The end of one year and the beginning of a new one tends to produce prolific amounts of endless countdowns and memorable lists. I’ve been pondering my own account of 2012 and have come up with a short list of my own. I’d like to share them with you more as an accountability reminder to me in the coming 2013 calendar.
I’m not a huge fan of resolutions for better moral behavior or less indulgences, but I do think making a list of biblical topics that have been swirling around in one’s mind and getting them down on paper is a highly profitable task. Jonathan Edwards was not shy about making his 70 resolutions known at the ripe age of 20 and while I hope I’m not deluded enough to think I could match intellect with one of the greatest theologians of all time, I do find some of his practices quite helpful. So for me, at the ripe(ish) age of 42, why would I not follow in his footsteps and approach the New Year with a list of my own? Particularly when it comes to the value of Scripture in how it relates to practical living?
So I’d like to embark on a reflective 2012 journey briefly laying out some of the Scriptural doctrines that have either puzzled me and/or challenged me to think more deeply, and more rightly about being a Christian women. Frankly, in a world where biblical Christian femininity is neither appreciated nor wanted, women need to be more and more mindful of digging deeper and deeper into the bible instead of being so easily swayed by the next new trend.
And sadly, many women who name the name of Christ, but do not want the blessed, joyful duty and obligation of following the greatest historical act on our behalf, Jesus dying on the cross, quickly abandon His ways for the sake of individuality–a truly cultural and Eve-esque thing to do. What has happened to “not my will, Lord; not my will but thy will be done?” A bite in an apple shows how quickly we descend into making our own decisions and it still rings true today. But I digress. That happened a bit more than last year so I’ll keep moving along.
Phil. 2:5-8, Have this attitude in yourselves which was also in Christ Jesus, who, although He existed in the form of God, did not regard equality with God a thing to be grasped, but emptied Himself, taking the form of a bond-servant, and being made in the likeness of men. Being found in appearance as a man, He humbled Himself by becoming obedient to the point of death, even death on a cross.
It is astonishing to me the amount of times I profess (quite loudly at times) to be a Christian, but do not die to myself in conversations and deeds–dishonoring the word Phil. 2 implanted in my life and soul by a very gracious and merciful God. This is an attempt in hopes of continuing to mature in Christ as I grow in the grace and knowledge of pursuing more of who He is.

INSTRUCTIONS FOR THE TASK
Carry the year-end reflection on Scripture forward, starting after its final sentence.

RECORD SET
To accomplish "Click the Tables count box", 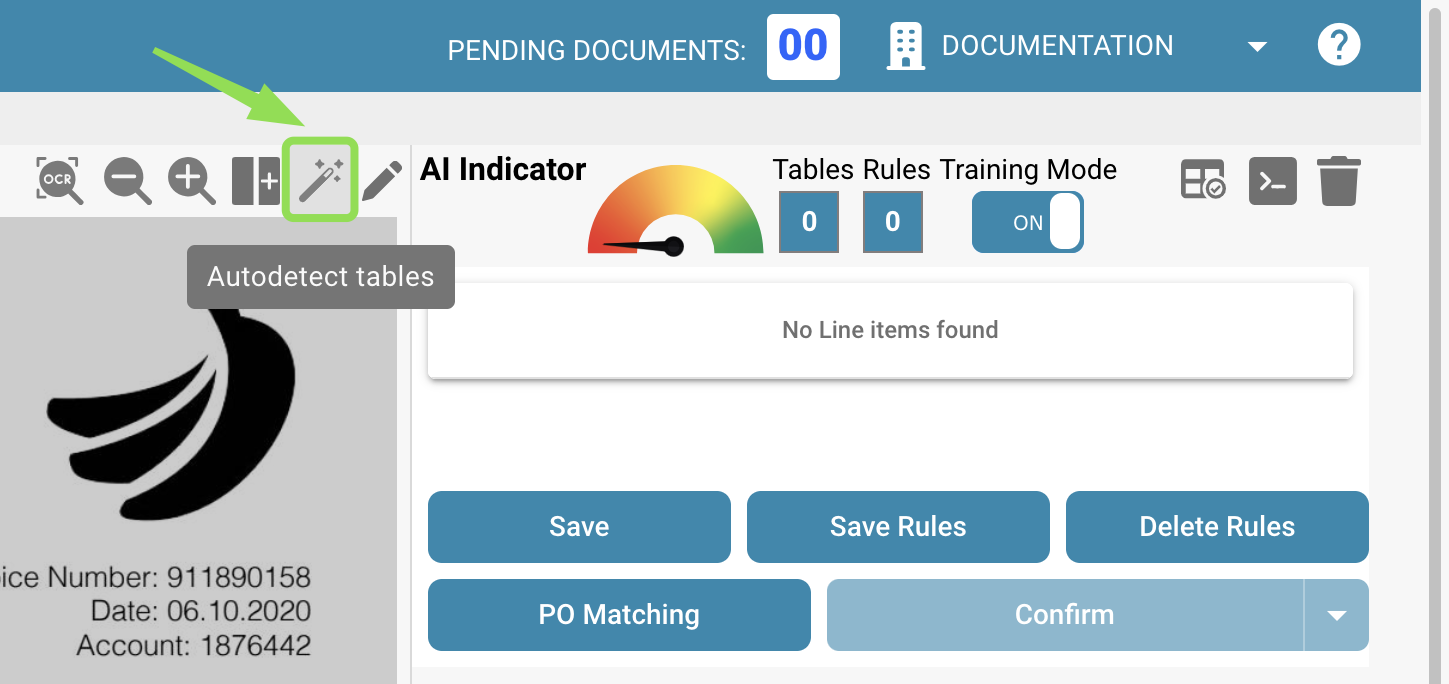I will 809,222.
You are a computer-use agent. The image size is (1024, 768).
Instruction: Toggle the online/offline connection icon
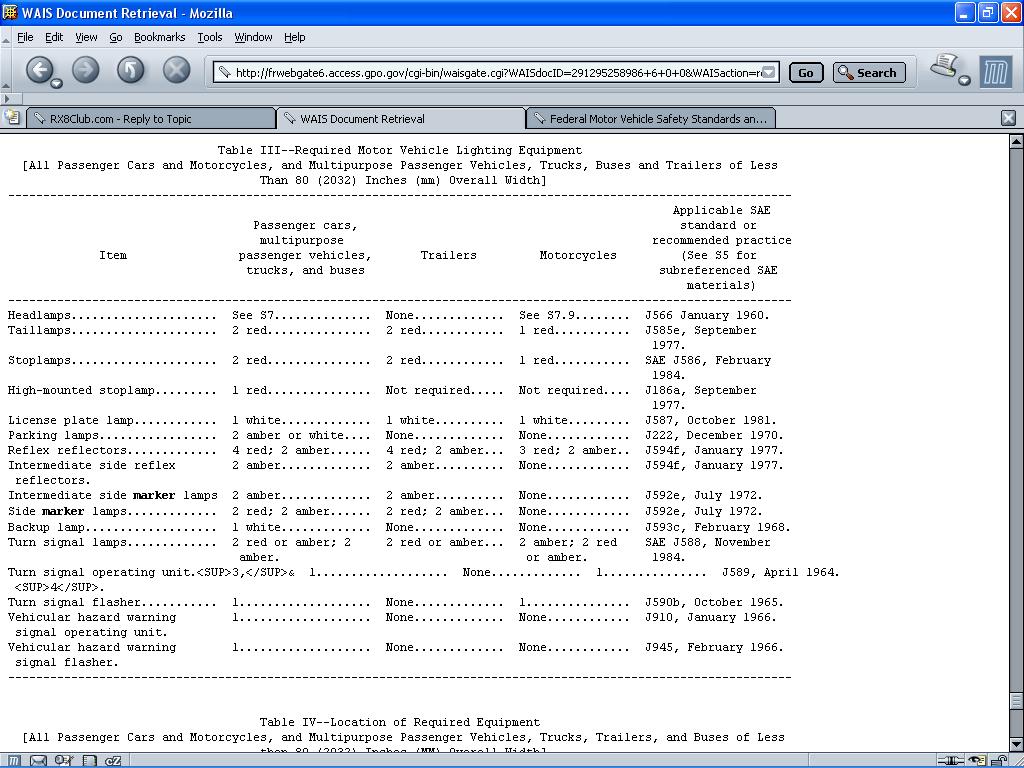951,761
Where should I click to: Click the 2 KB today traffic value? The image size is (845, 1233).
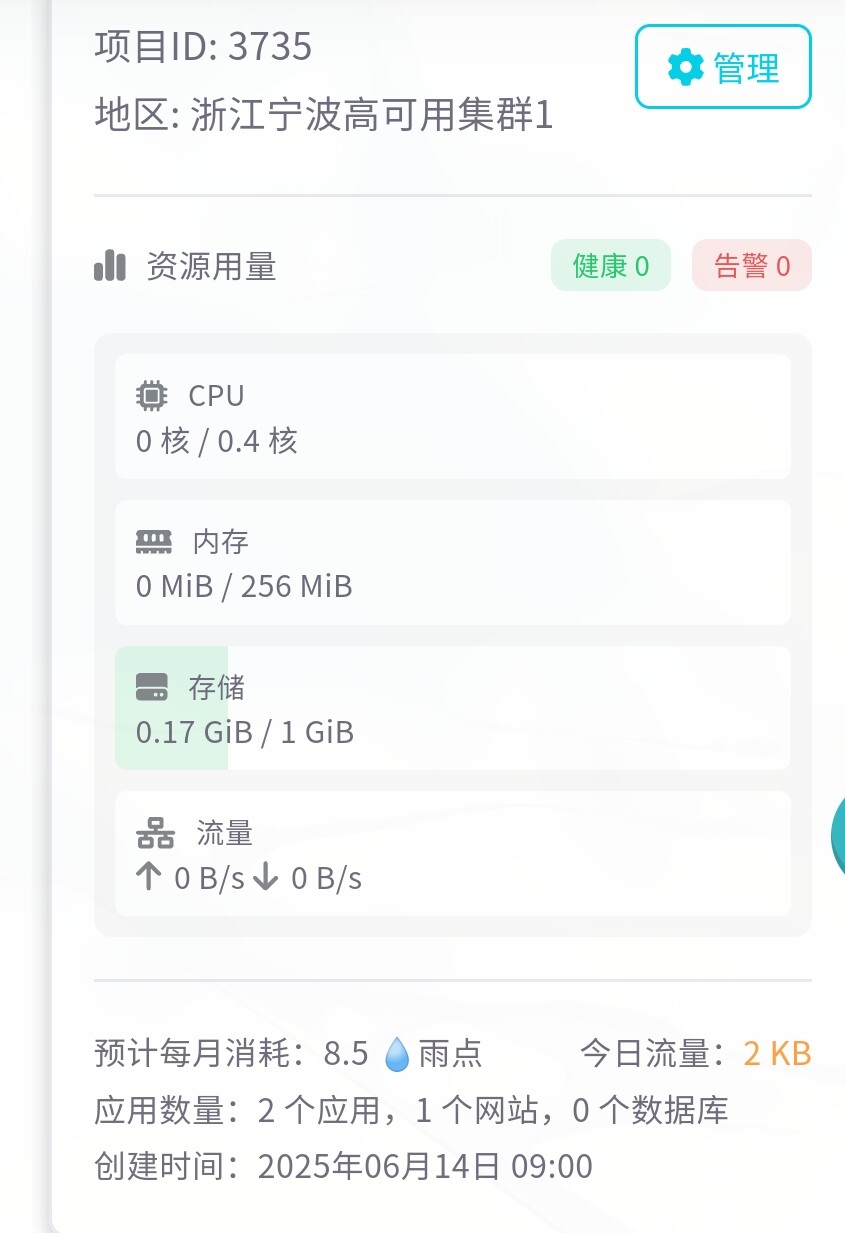point(777,1054)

RESULT OF THIS EXERCISE
So with that intro., I’d like to share my thoughts here. My only caveat is to say this is not an exhaustive list. That statement would be highly inaccurate and mostly arrogant considering my small capacity for remembering much, but I’ll try to stick with some main highlights which God has used to confront my idolizing and paradisaical heart. They are listed in no particular order for when it comes to God’s Word–they are all important:
1) The value of a spirit-filled, holy pursuing local church. Okay, I retract my last statement and say this would be my number one–or at least right up there with my top two. This past year, the Lord has challenged me (us) with the immeasurable pleasure and joy that comes with being surrounded by the riches of precise exegetical preaching; charmingly influential music, and eager ministerial servants.
Matt. 16:18, I also say to you that you are Peter, and upon this rock I will build My church; and the gates of Hades will not overpower it.
2) The challenge with, understanding for, and embracing of true saving grace which is more about being saved to be part of the corporate church than becoming a better individual. When it comes to my own journey through religious traditions over true bible preaching, this has resonated with me over the past years, but has been revived in a very new and fresh way in 2012. The betterment of the (Christian) group versus the wisdom of the individual judgment. Oh Lord, save me from self!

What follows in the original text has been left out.